Et puis, ne savez-vous pas voir que « maman » vieillit un peu tous les jours ? Sa taille épaissit, sa démarche s’alourdit, ses yeux se creusent, les soucis dessinent sur son front des lignes fugitives qui, demain, seront des rides. Sa voix sonne moins joyeuse, son geste est moins vif, sa marche moins rapide… N’est-il pas grand temps que vos jeunes épaules se chargent d’une part de son fardeau ?
Tout le monde y gagnera, vous les premières ; le devoir accompli apaise si bien le cœur et l’esprit !
Vous vous sentirez meilleures et serez grandies à vos yeux en devenant un membre utile à la famille.
On vous a répété sur tous les tous que vous étiez le charme du foyer, la fleur qui le parfume, le rayon de soleil qui l’éclaire, l’oiseau chanteur qui l’égaie, etc.
Oui, vous êtes tout cela ; mais vous êtes plus et mieux.
Vous êtes de futures épouses, de futures mères. Un jour — très rapproché peut-être, — reposera sur vous aussi le poids des grands devoirs : un mari à aider dans ses courageux efforts pour fonder une famille, l’honneur du nom à garder, le patrimoine à créer ou à conserver, les enfants à élever, le mal à écarter, le bien à répandre autour de vous. Il vous faut arriver armées pour cette bataille de la vie, et où apprendrez-vous l’usage de vos armes, si ce n’est à la maison, aux côtés de votre mère ?

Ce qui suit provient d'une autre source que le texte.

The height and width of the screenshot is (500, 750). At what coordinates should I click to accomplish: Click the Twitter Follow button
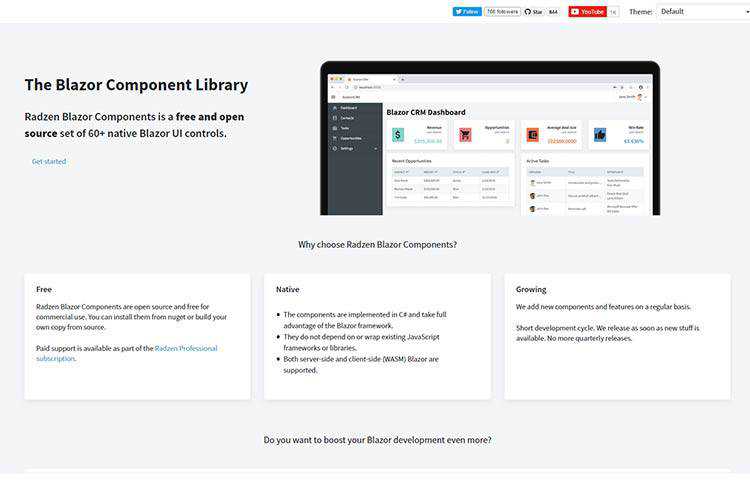click(467, 12)
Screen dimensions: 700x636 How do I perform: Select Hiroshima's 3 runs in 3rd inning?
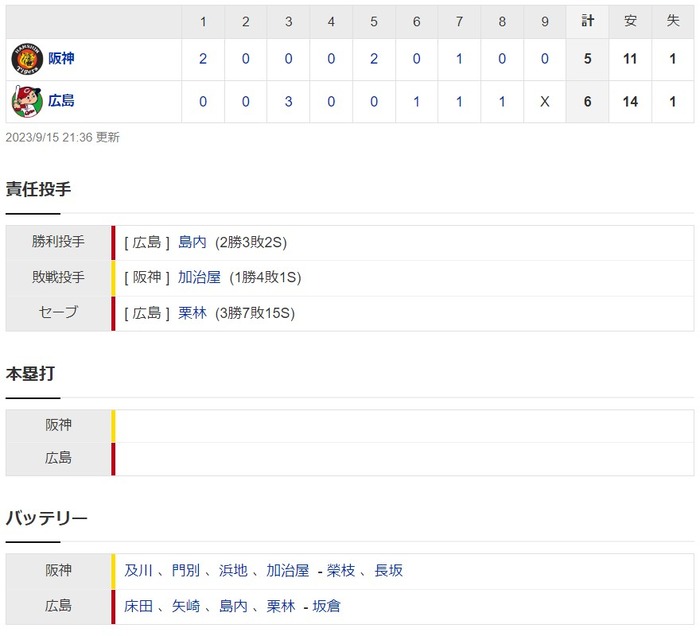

Les grandes choses sont faites de petites, l’océan de gouttes d’eau, la mine de parcelles de minerai, la moisson d’épis. De combien de petits détails se composent la direction d’une maison bien ordonnée, vous ne vous en doutez peut-être même pas !…
Un exemple… Vous vous asseyez à la table de famille ; vous mangez distraitement, ou du bout des lèvres, ce qu’on vous sert ; vous vous plaignez si les sauces sont trop claires ou la viande un peu coriace. Savez-vous seulement comment on a apprêté les mets, ce qu’ils ont coûté, pourquoi on les a choisis de préférence à d’autres, ce qui fait qu’ils sont manqués ou réussis, ce qu’on a dû prévoir, dépenser, pour cette simple question du repas, depuis le classique pot-au-feu jusqu’aux chatteries du dessert, depuis la serviette qui essuie vos lèvres jusqu’à la lampe qui vous éclaire, au feu qui vous chauffe, à la boisson qui vous rafraîchit ?

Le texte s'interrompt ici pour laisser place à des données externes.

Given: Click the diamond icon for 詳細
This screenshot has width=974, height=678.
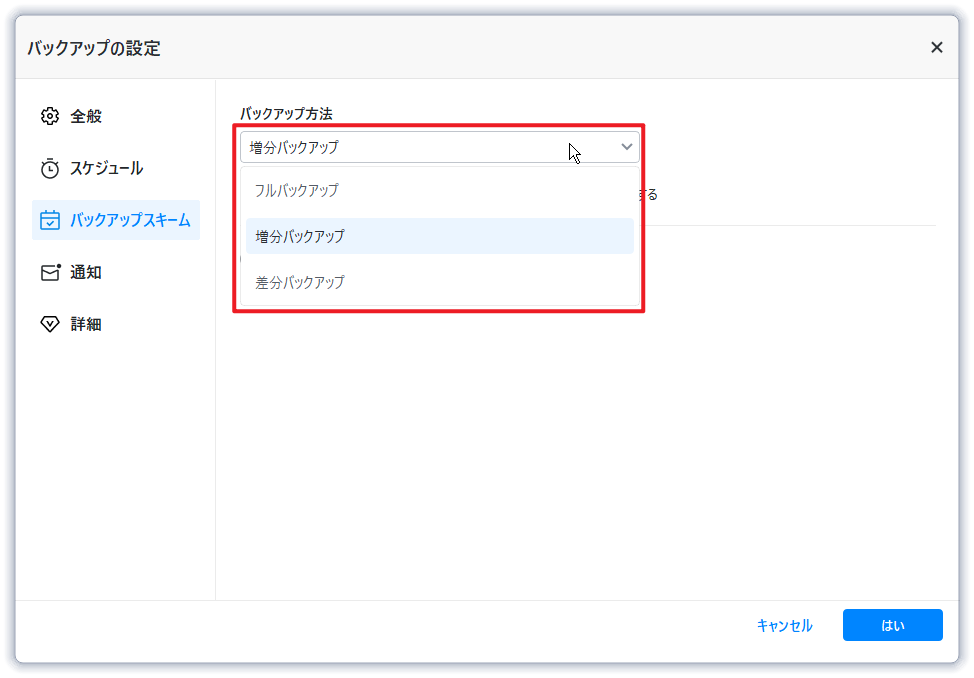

Vingt, trente individus ont contribué à votre bien-être ; il a fallu les aller trouver, leur faire des commandes, les payer, les utiliser, en tirer le meilleur parti possible. — Et l’alimentation n’est qu’un des chapitres de l’économie domestique ! Tous les autres ont réclamé leur part de temps, de soins, de préoccupations, pour être menés à bonne fin.
C’est à cet ensemble de travaux qu’une maîtresse de maison vraiment digne de ce beau nom consacre une bonne part de sa vie. C’est de ces choses que je voudrais m’occuper avec vous.

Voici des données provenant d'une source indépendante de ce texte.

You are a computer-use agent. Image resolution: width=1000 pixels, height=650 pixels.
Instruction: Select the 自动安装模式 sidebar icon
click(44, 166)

Sous la rubrique Économie domestique, foisonnent maintenant les indications et les recettes de ménage. Les journaux de modes en remplissent leurs colonnes, les almanachs en sont bourrés ; on en trouve même sur les sacs de l’épicier. Mais que de choses autres à dire !
Nous traiterons de la tenue d’une maison en général, de la conduite à suivre dans telle ou telle circonstance : réceptions, déménagements, départ, etc.
Sans nous attacher aux questions de modes, — qui passent, — nous nous occuperons de ce qui demeure et ne varie guère : l’ordre, l’économie bien entendue, les divers approvisionnements, la direction des domestiques, etc.
Ayant habité Paris, la province, les grandes villes, les petites villes, et même la campagne, nous connaissons la vie pratique sous bien des aspects différents et l’expérience nous a enseigné cette vérité que, dans toutes les situations, on se tire d’affaire avec de l’énergie, de la bonne volonté, de l’intelligence et du dévouement.
Ces excellentes qualités, nos lectrices les possèdent, nous n’en doutons pas, et aussi une aimable bienveillance dont l’auteur leur réclame une petite part pour son œuvre.
Château de la Villeneuve-en-Louannec, 23 mars 1901.